I understand that I can use something as simple as a single transistor for the cathode (low side) and a couple of transistors for the anode (high side).

Again, for the low side driver I could use any of the 'standard' shift register type drivers that we use in clocks such as an HV5622 (I appreciate that's way too many bits and I'm sure that there will be a smaller equivalent part available.

Specifically - is there such a part that I could use for the high side, ie switching the HV to the relevant anode?

I know that I could use a simple shift register (74595 for example) plus the transistors for  a high side switch, I just wonder if there is a part which does all that in one package?

All pointers gleefully received.

- Richard

[gregebert]

For my current clock project, I have a 9-segment / 13-character display that must be multiplexed, so I use a 4:16 decoder to drive PMOS anode-transistors on the high-side. The 4 bits into the DeMUX are piped thru digital isolators (SI8710), and driven from the FPGA. I use an isolated DCDC converter to provide a negative 12V supply relative to the anode supply (about 200V, because it's unregulated).

The low-side for the cathodes are just NPN current-limiters, also driven by the FPGA.

[Paul Andrews]

The  HV5622  has open drain outputs, so the cathodes will be left to gradually float to whatever value they feel like. They probably won't do this fast enough to prevent ghosting and you don't really want them to float in a multiplexed clock anyway. I would suggest a push-pull chip for the cathodes, like the HV9808.

[Richard Scales]

Thank you for that - I was looking at the HV513 which is push-pull and is rated for the higher voltage levels.

Being push pull - can I use those for the High side AND the low side?

- Richard

[David Forbes]

Richard,

A million years ago, I designed a multiplexed Nixie clock using a 74141 cathode driver and two transistors per anode.
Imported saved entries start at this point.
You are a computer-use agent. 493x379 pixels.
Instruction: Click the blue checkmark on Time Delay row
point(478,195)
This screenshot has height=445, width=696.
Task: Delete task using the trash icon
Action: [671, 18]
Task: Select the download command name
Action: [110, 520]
It worked well. 

Here's the user manual, with the schematic at the end. http://www.cathodecorner.com/nc620akitman.pdf

The only caveat is that capacitance in the Nixie tube wiring will cause ghosting which is dealt with by adding a time delay between turning off the cathode select and anode select, then turning on the next anode. 

I didn't need any pull-mid resistors or other complications.

You can replace the 74141 with a couple SN75468 100V transistor arrays for the cathode drivers.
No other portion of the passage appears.